- Dernière mise à jour 28 fevrier 2009 -
 


 

   

Reconnaissance. N°379

La crise, est-elle déjà le monde d'hier? Lire cet interview d'Axel Honneth. Ah! j'affute mes lames en vue d'une commission paritaire locale de mon administration dans laquelle devrait annoncée en douce, un détail entre deux points à l'ordre du jour, une enquête managériale qui vise à recenser les compétences individuelles des agents. Un petit rien comme ça, une information en passant.

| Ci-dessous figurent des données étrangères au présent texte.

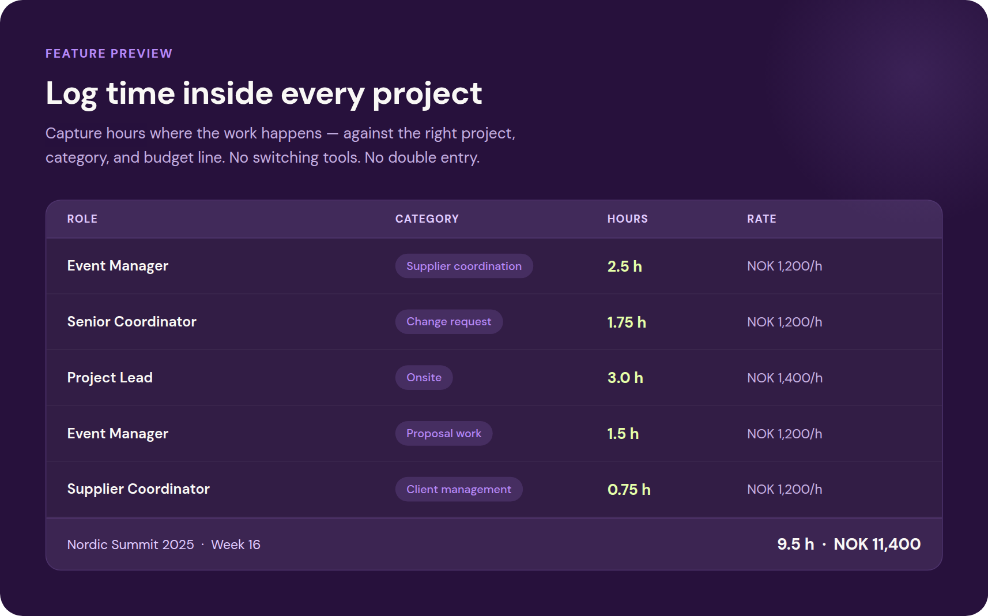Viewport: 988px width, 616px height.
Task: Sort by the CATEGORY column header
Action: pyautogui.click(x=427, y=219)
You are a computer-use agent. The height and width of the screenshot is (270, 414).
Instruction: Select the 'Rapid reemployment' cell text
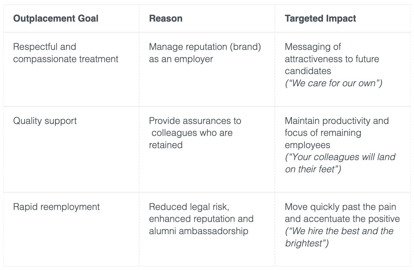tap(56, 207)
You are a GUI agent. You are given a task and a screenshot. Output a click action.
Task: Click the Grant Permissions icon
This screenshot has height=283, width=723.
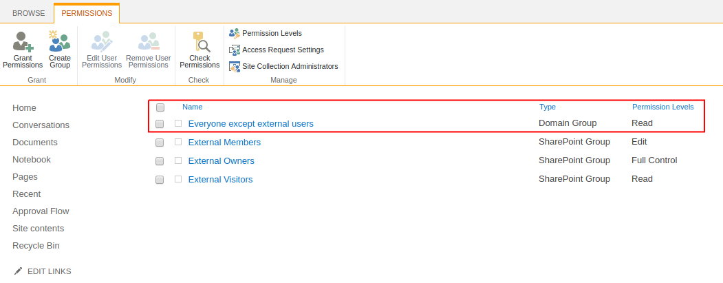pyautogui.click(x=23, y=43)
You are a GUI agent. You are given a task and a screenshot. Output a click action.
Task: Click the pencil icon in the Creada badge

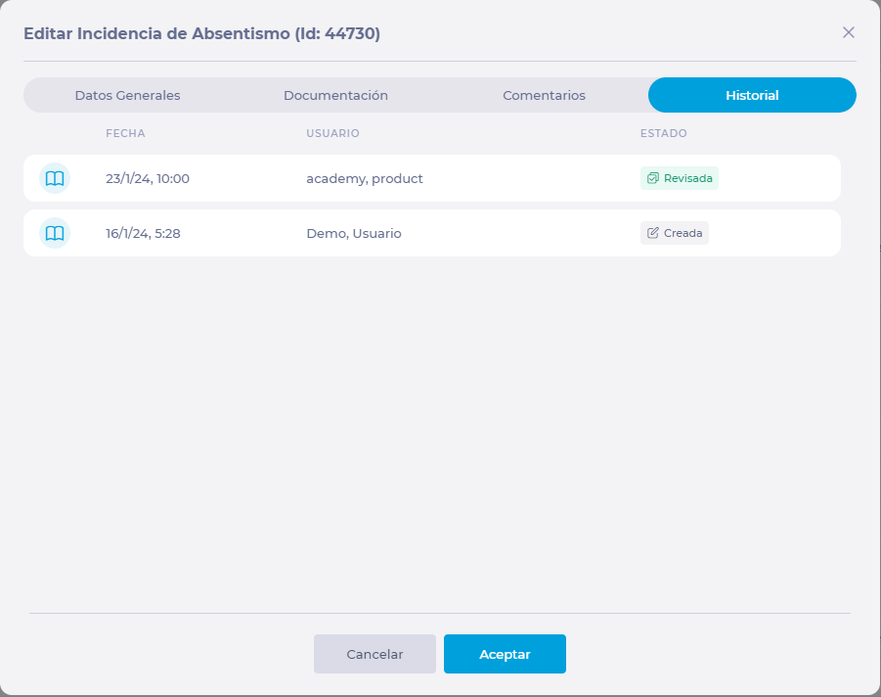[653, 233]
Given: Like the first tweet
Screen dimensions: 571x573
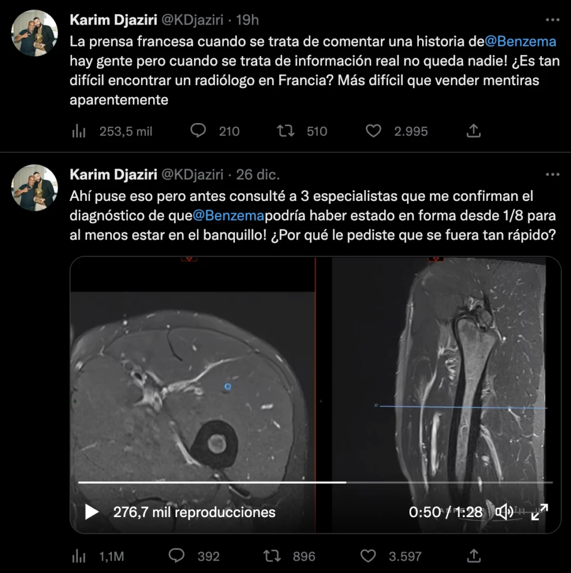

Dans le cadre de cette enquête il conviendra de dire ce qu'on sait faire. L'enquête partirait-elle d'un bon sentiment? J'en doute. Quand le service public à quoi elle correspond est cassé, mis à sac, il s'agit d'un plan de reclassement qui découle de l'arrêt des missions d'avant. D'où l'anomalie: il faudra dire ce qu'on sait faire horsmis le métier qui était le sien avant la restructuration. Pour lequel nous avons été formé et que l'on pratiquait quotidiennement avec une capacité reconnue. Ce qui revient à dire qu'il convient de se nier volontairement. De se déprofessionnaliser, donc de se dévaluer. Jusqu'à s'effacer soi-même. Tout en tentant de se vendre.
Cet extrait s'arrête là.